Directions:
Check every line of the material for the word "Identify". Copy those that have it.

Records to use:
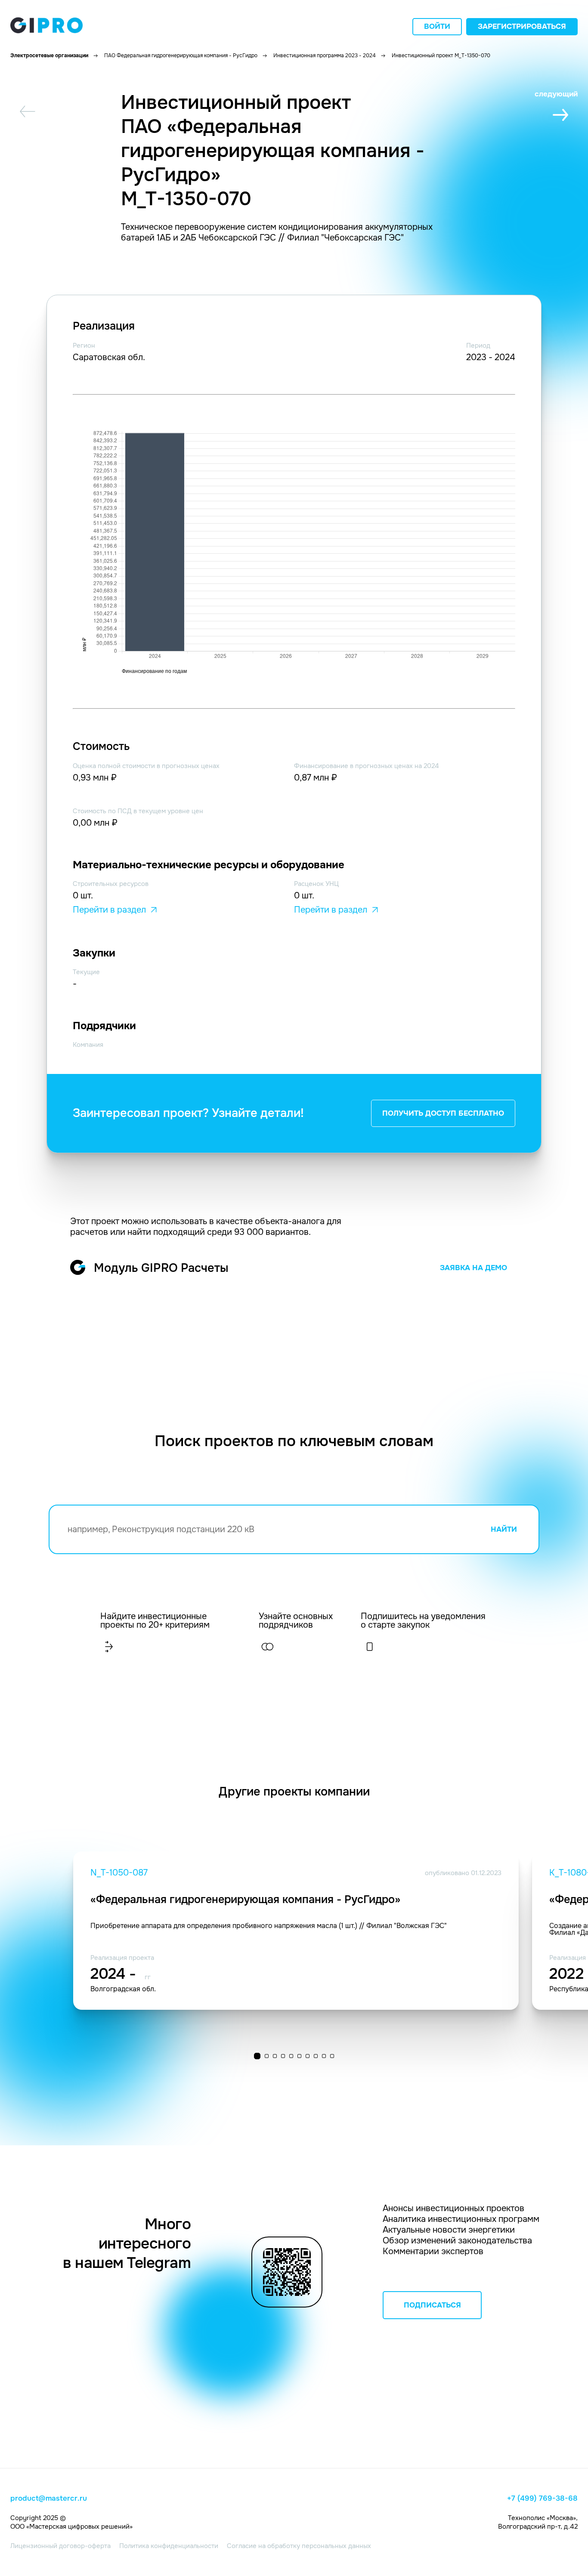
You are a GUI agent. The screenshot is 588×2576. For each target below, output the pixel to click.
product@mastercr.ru (48, 2498)
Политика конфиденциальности (168, 2546)
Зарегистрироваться (522, 26)
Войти (437, 26)
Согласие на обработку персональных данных (299, 2546)
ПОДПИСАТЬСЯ (432, 2305)
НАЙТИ (504, 1529)
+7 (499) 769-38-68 (542, 2498)
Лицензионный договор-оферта (60, 2546)
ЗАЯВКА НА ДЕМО (473, 1267)
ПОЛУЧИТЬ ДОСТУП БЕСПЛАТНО (443, 1113)
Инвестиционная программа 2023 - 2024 (324, 55)
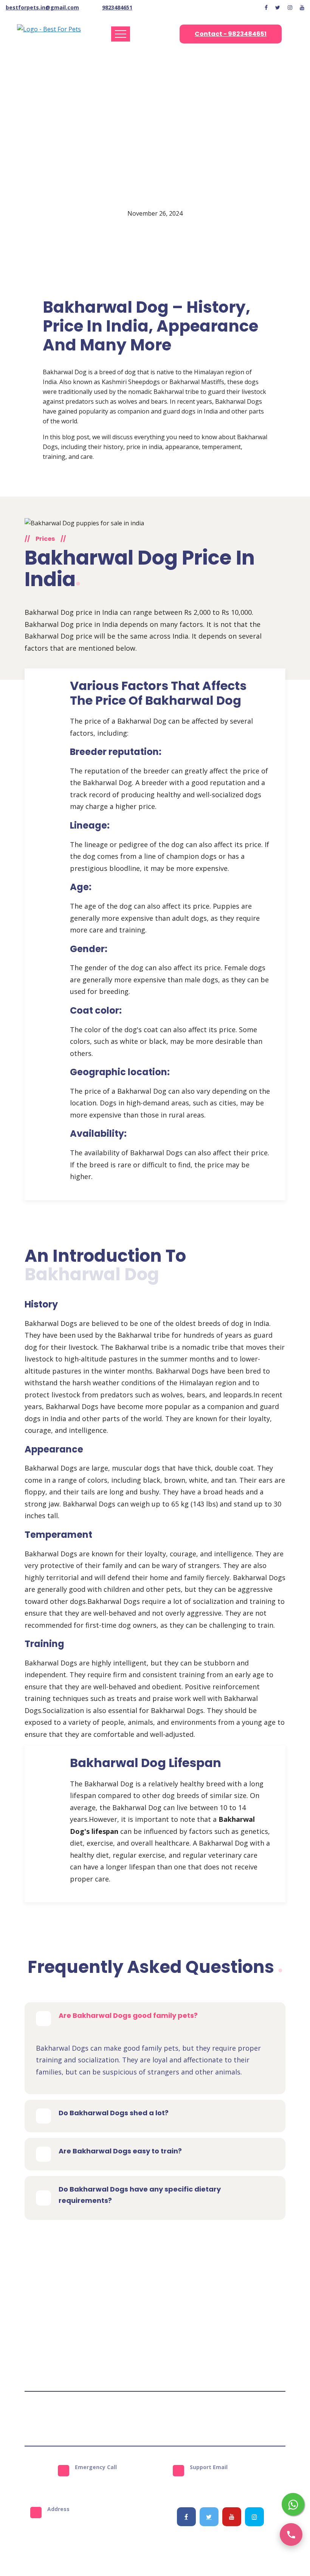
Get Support (228, 2418)
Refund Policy (188, 2418)
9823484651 (117, 7)
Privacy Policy (145, 2418)
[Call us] (291, 2534)
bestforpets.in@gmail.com (42, 7)
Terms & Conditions (93, 2418)
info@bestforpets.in (229, 2479)
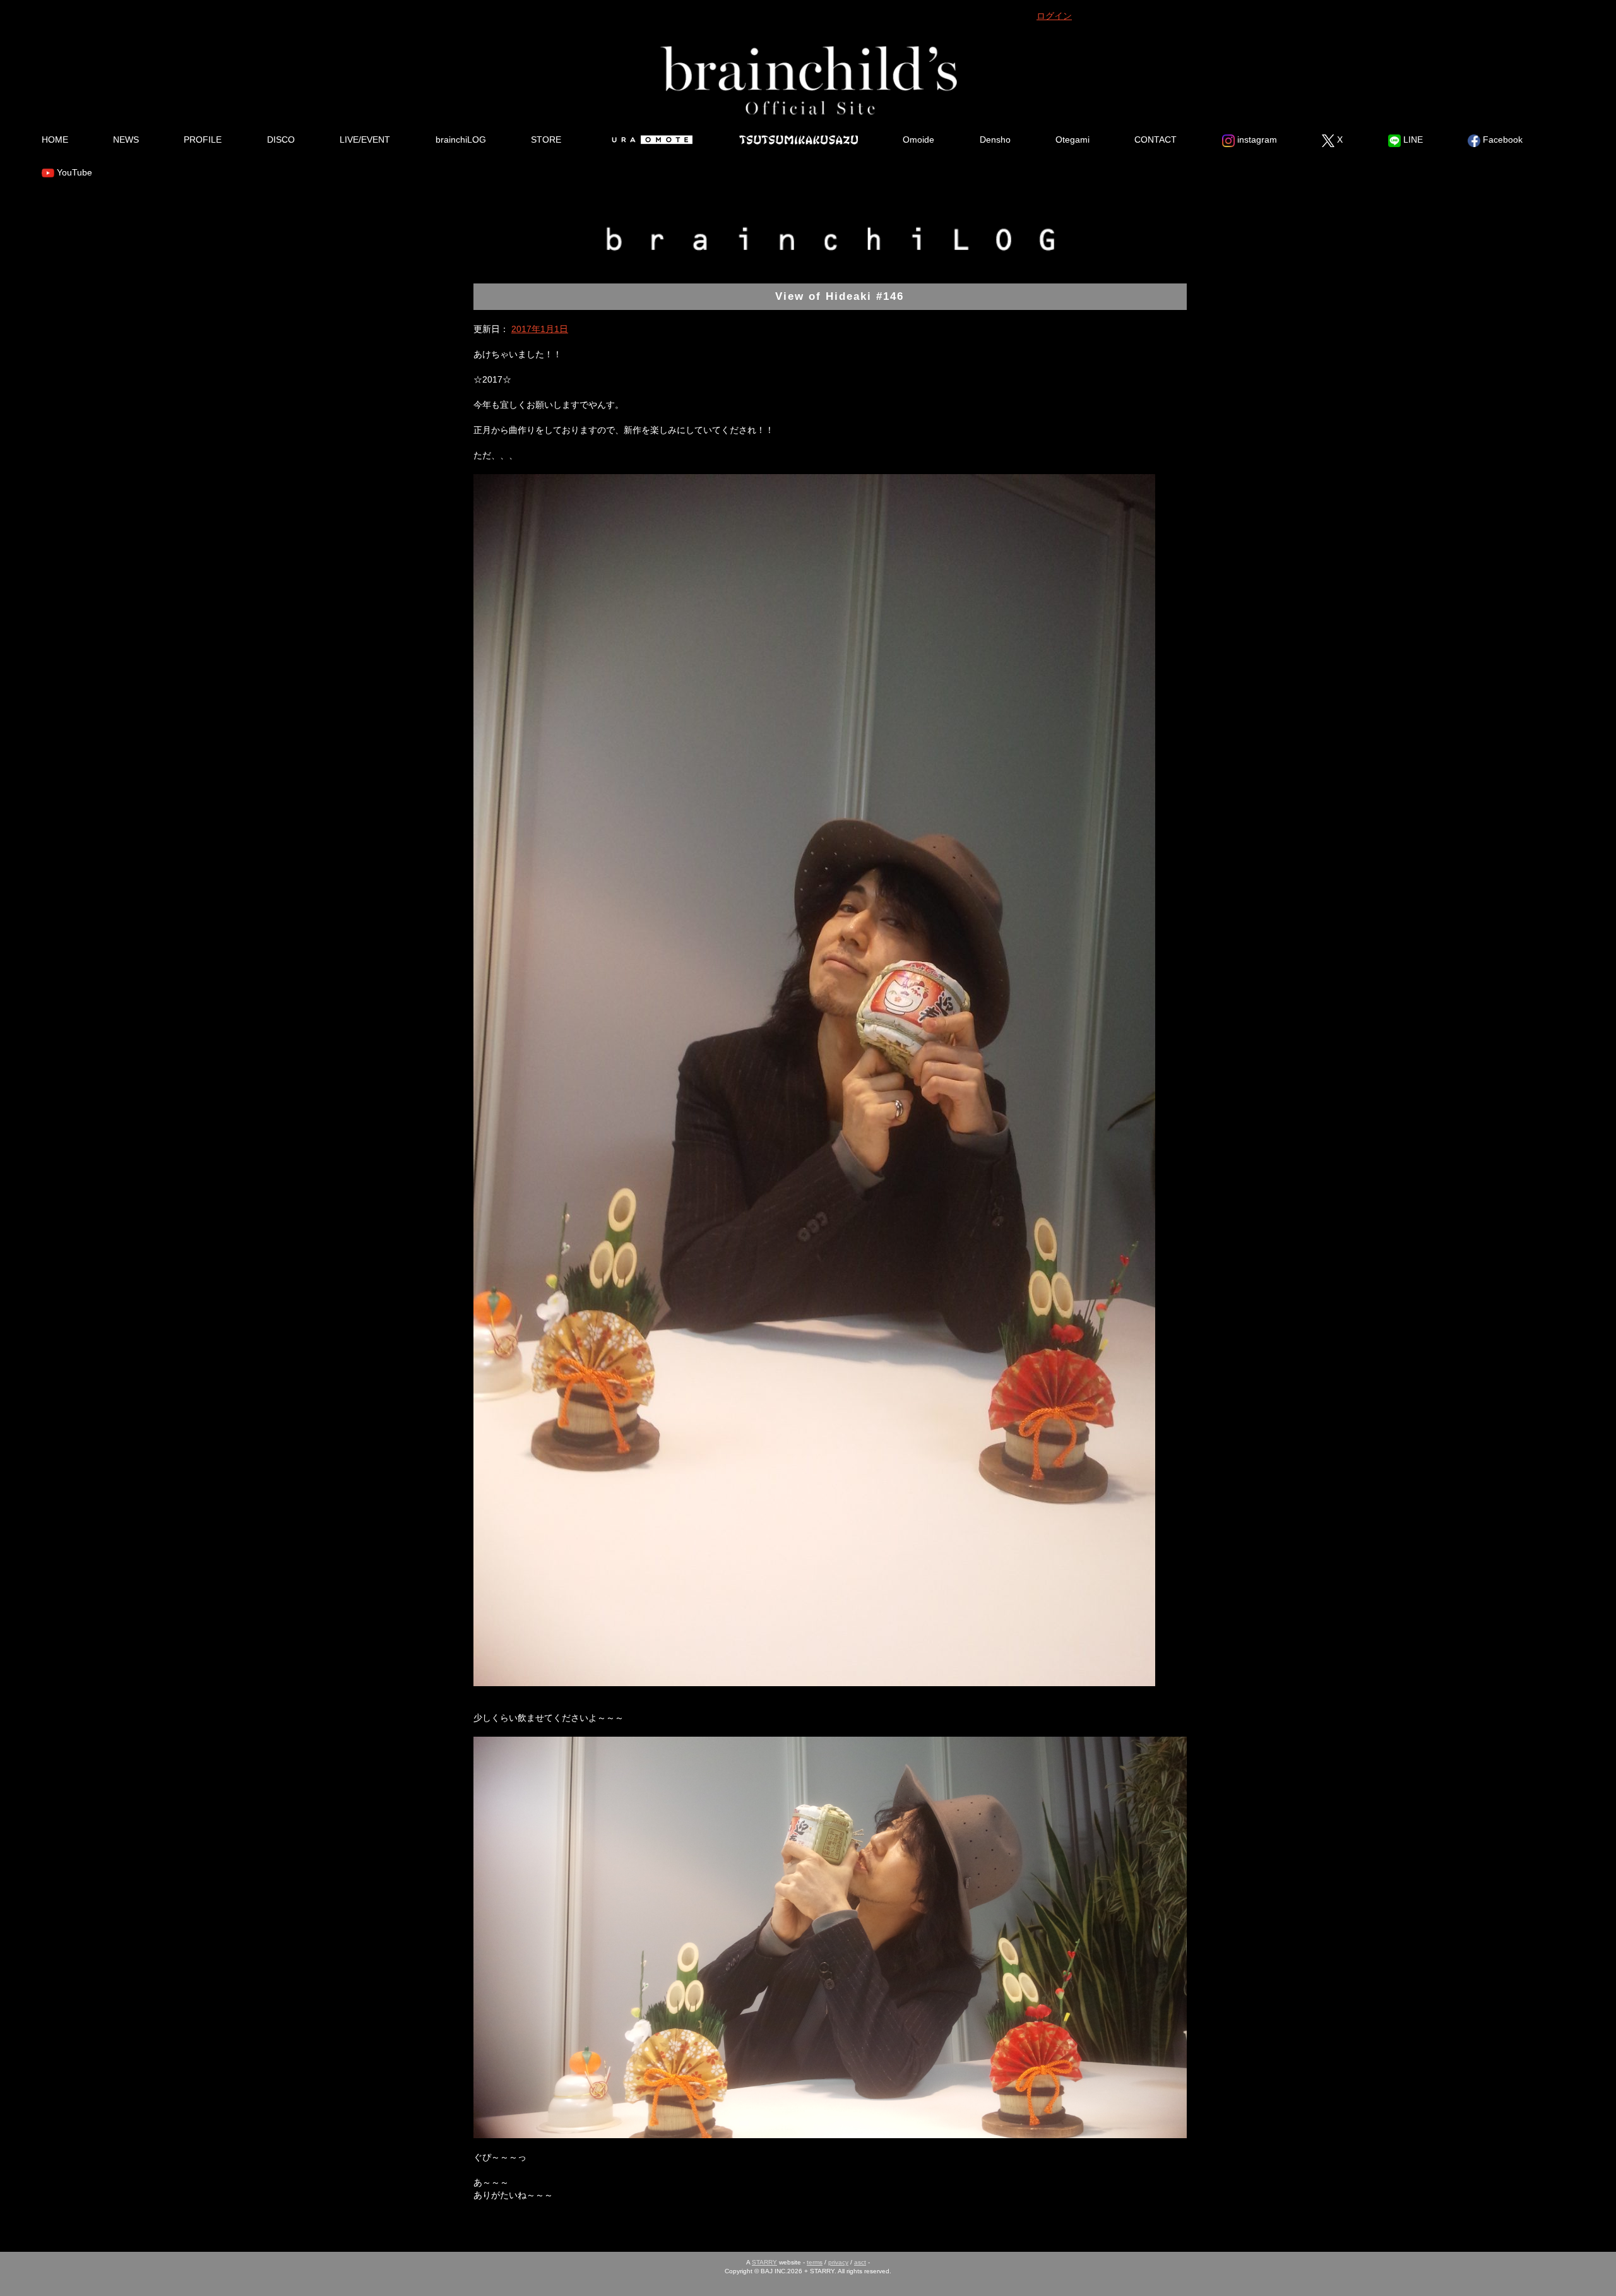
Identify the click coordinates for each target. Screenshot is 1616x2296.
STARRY (764, 2262)
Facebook (1501, 139)
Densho (995, 139)
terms (815, 2262)
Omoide (918, 139)
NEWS (126, 139)
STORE (546, 139)
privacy (838, 2262)
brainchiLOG (461, 139)
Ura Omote (650, 139)
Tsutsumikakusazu (798, 139)
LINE (1412, 139)
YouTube (73, 172)
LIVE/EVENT (365, 139)
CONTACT (1155, 139)
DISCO (281, 139)
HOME (55, 139)
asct (860, 2262)
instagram (1256, 139)
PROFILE (203, 139)
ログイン (1054, 16)
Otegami (1072, 139)
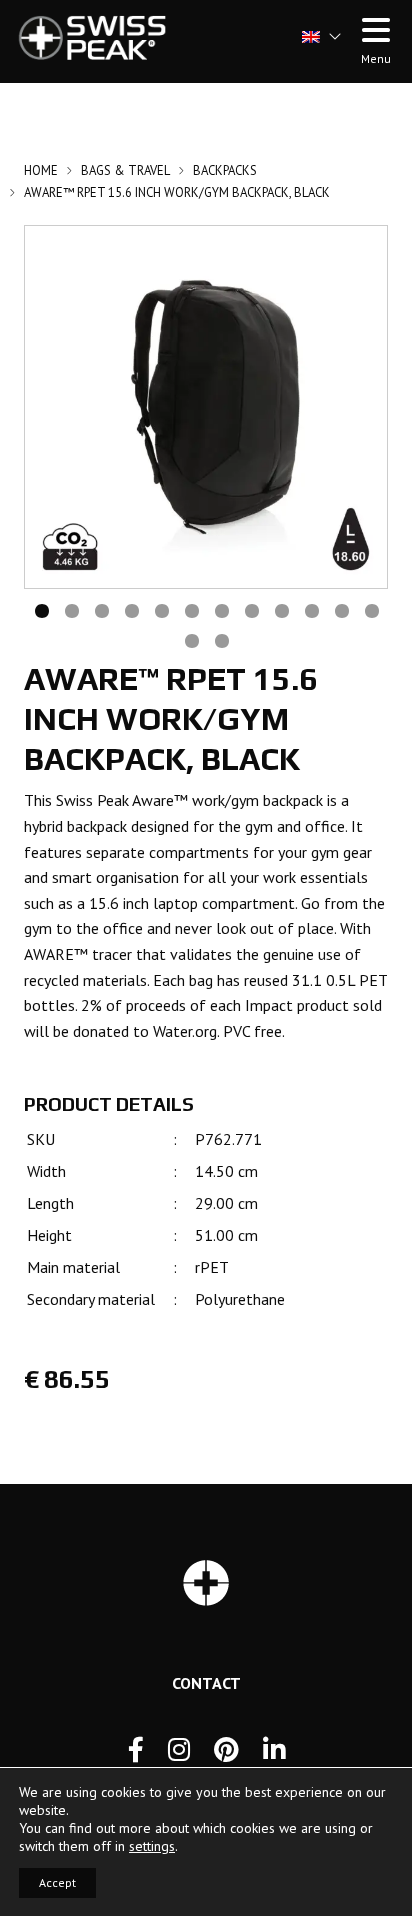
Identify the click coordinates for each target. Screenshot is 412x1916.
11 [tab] (341, 609)
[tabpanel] (206, 407)
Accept (57, 1882)
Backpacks (225, 170)
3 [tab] (101, 609)
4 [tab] (131, 609)
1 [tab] (41, 609)
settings (152, 1846)
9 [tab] (281, 609)
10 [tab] (311, 609)
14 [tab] (221, 639)
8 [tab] (251, 609)
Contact (206, 1683)
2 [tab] (71, 609)
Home (41, 170)
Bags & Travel (125, 170)
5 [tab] (161, 609)
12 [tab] (371, 609)
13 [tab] (191, 639)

Response to the task:
Identify the click coordinates for each target. Screenshot is 1616x2296.
Identify the click coordinates for each target. Screenshot is 412x1916.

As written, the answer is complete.